Interestingly, the decision in US House of Representatives v Mnuchin, 1:19-cv-00969 can be contrasted with a recent case of US House of Representatives v. Burwell, 130 F. Supp. 3d 53, 81, where, in September 2015, the same District Court for the District of Columbia (although a difference Judge) held that the House of Representative (with a Republican majority) had a legal standing to sue the Obama Administration for unauthorised payments under a cost-sharing program under the ObamaCare. In fact, in its subsequent decision on the merits in May 2016, in US House of Representatives v. Burwell, 185 F. Supp. 3d 165, the Court ruled that those payments had in fact violated the Appropriate Clause.
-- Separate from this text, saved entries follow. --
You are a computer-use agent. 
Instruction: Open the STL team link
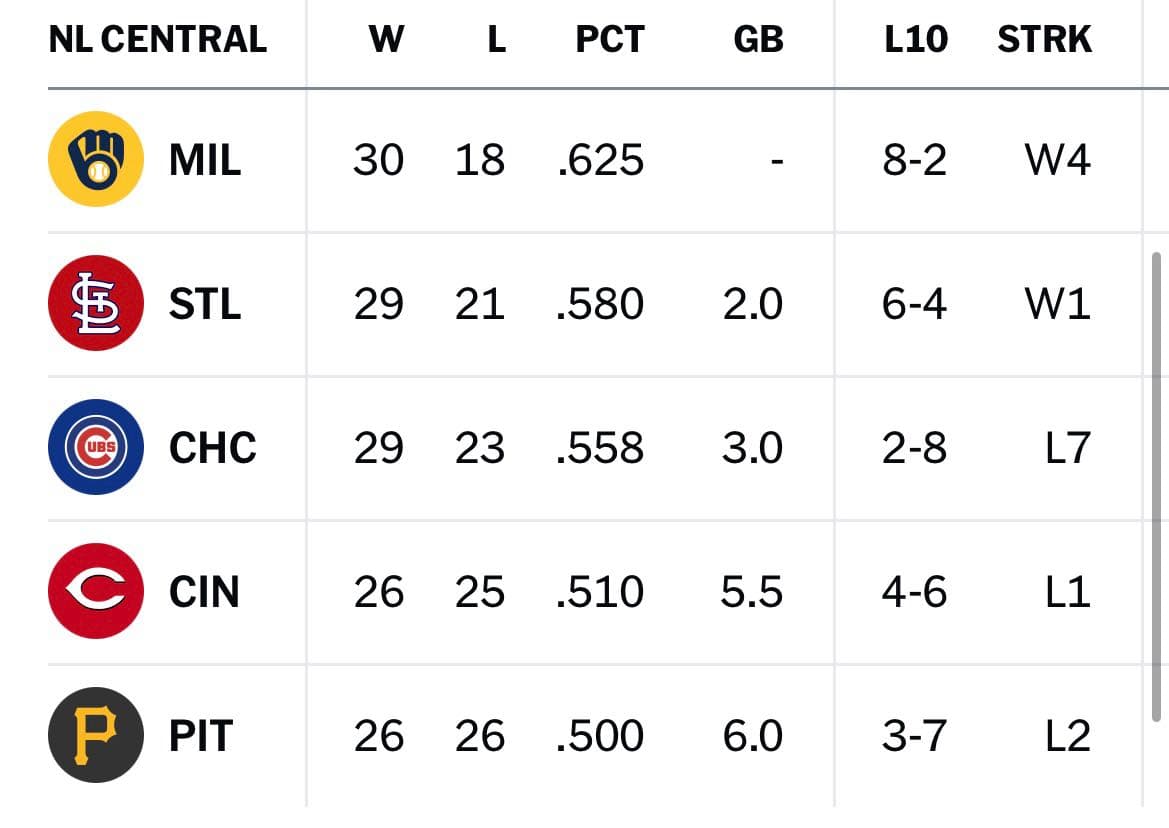[205, 303]
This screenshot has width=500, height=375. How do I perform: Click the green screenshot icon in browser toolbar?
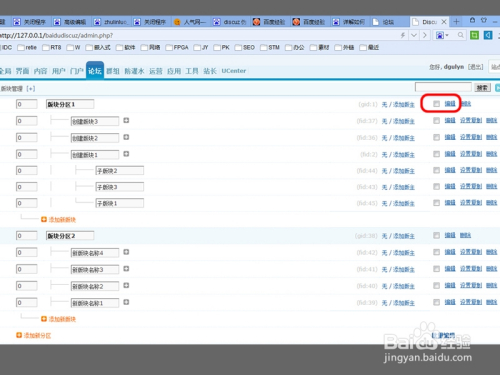[474, 35]
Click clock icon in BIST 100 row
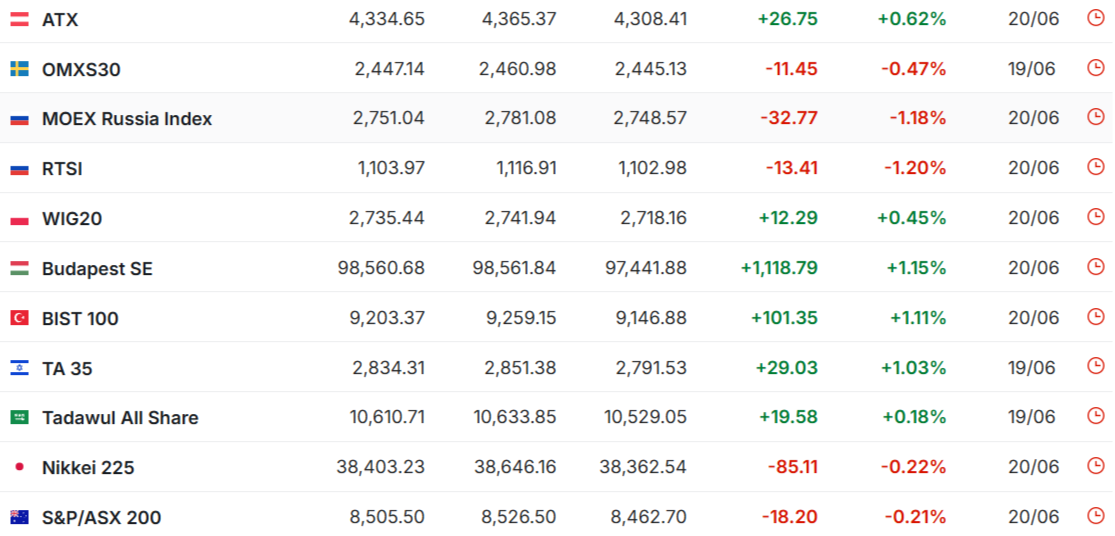 point(1096,317)
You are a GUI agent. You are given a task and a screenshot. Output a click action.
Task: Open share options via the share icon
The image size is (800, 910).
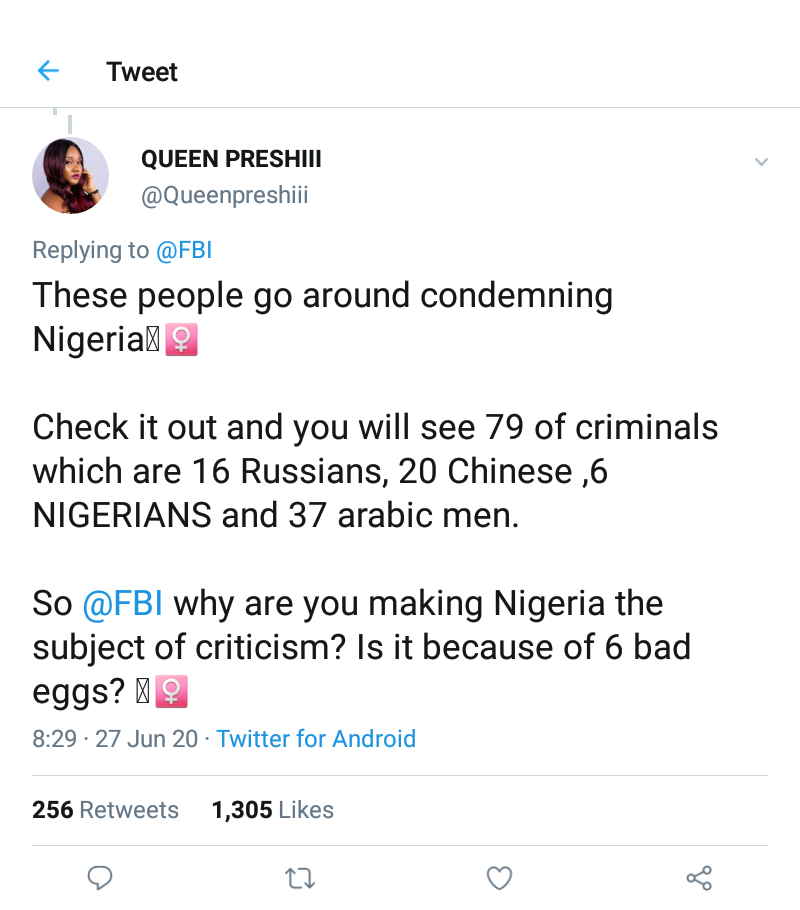click(699, 878)
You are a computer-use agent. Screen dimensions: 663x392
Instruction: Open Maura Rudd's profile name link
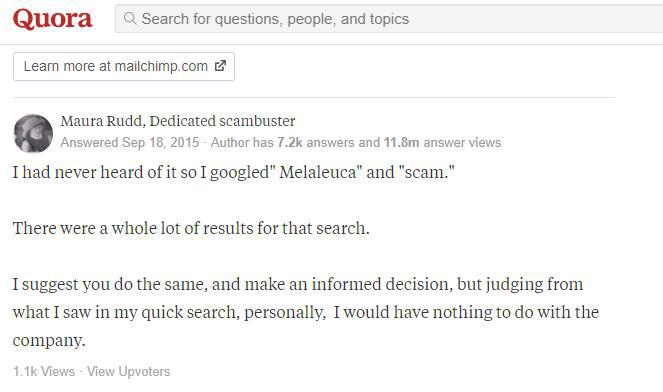[101, 121]
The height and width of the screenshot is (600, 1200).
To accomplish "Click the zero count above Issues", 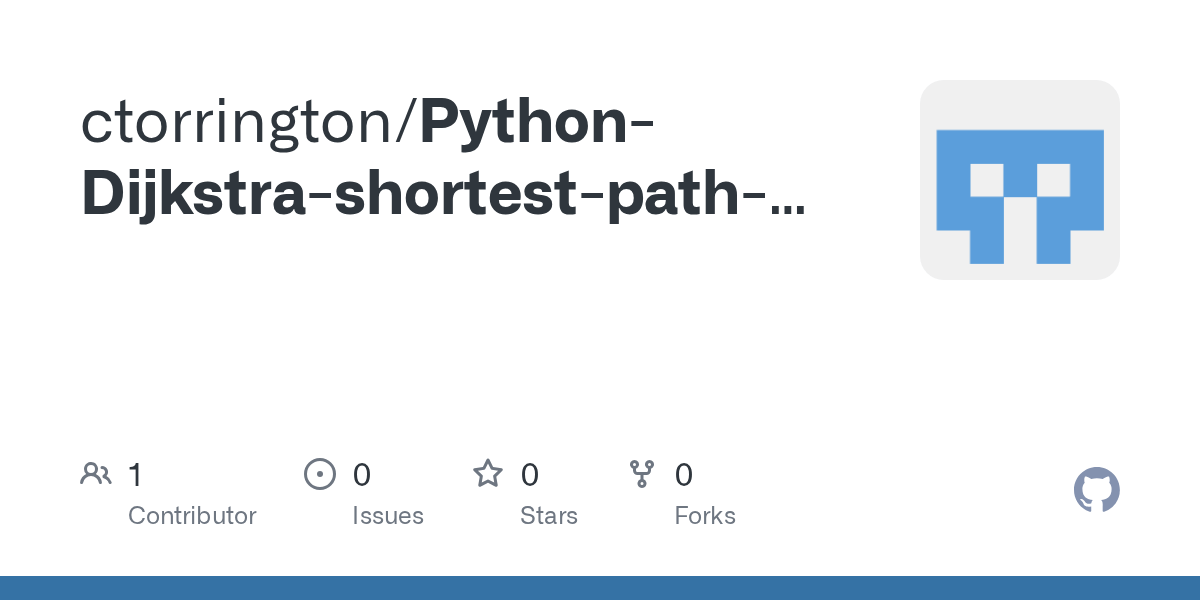I will (362, 474).
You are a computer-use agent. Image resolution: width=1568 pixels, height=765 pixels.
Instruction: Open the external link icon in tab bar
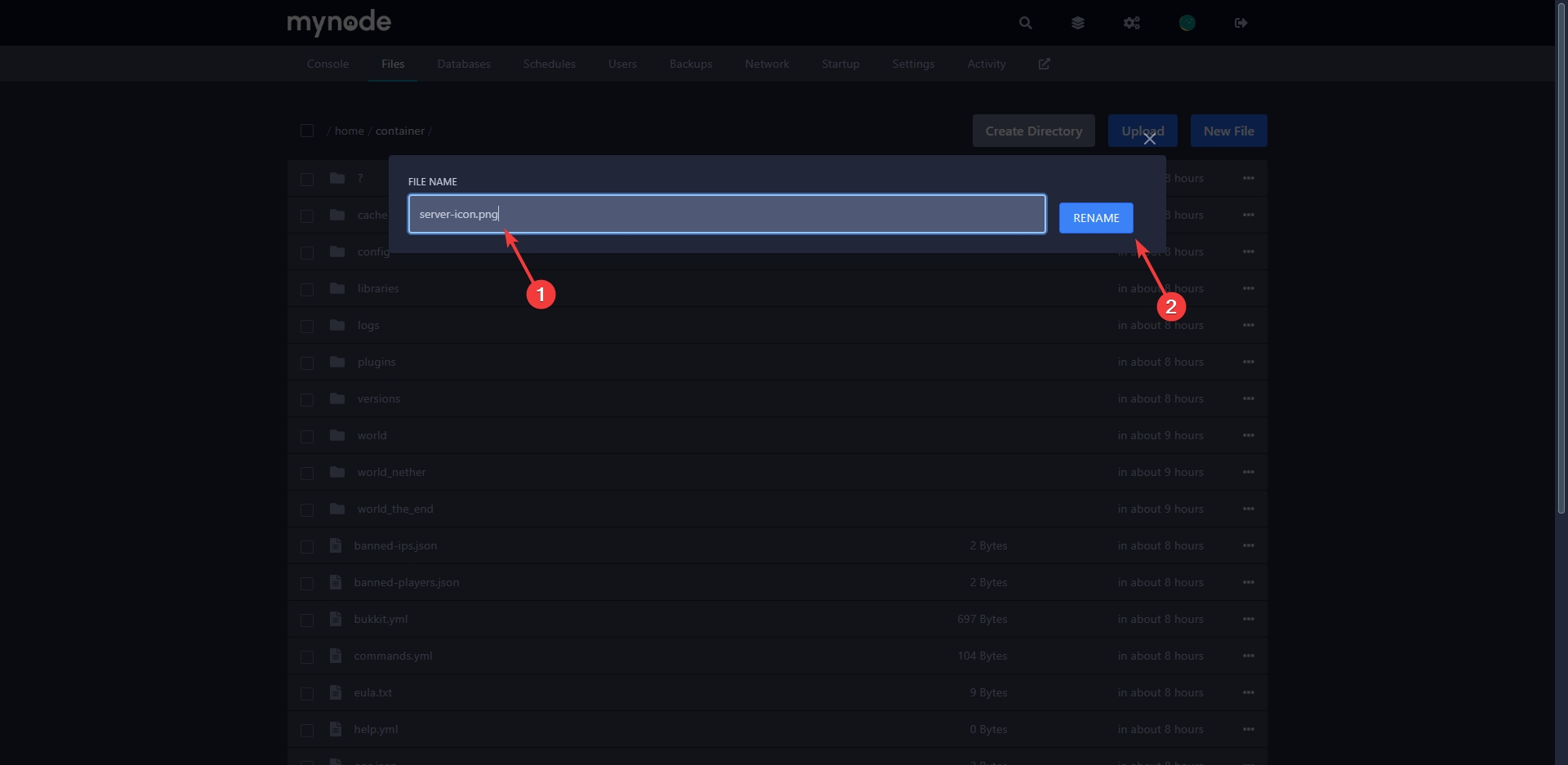pyautogui.click(x=1044, y=64)
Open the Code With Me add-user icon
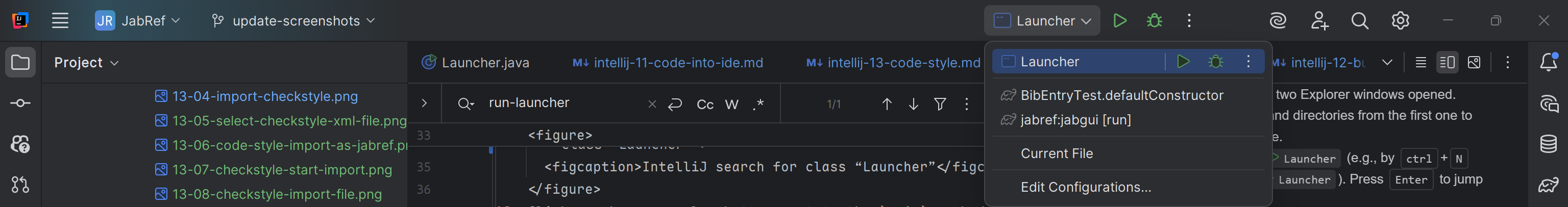The width and height of the screenshot is (1568, 207). click(x=1319, y=21)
However, the ruling was stayed while the Obama Administration pursued an appeal before the Court of Appeals for the District of Columbia Circuit. In December 2017, with the 2016 presidential election intervening, the lawsuit was settled with the new Administration. Nevertheless, when it comes to the question of the House of Representatives’ legal standing to sue for unauthorised spending, the case produced a definite positive answer at the District Court level (HealthAffairs).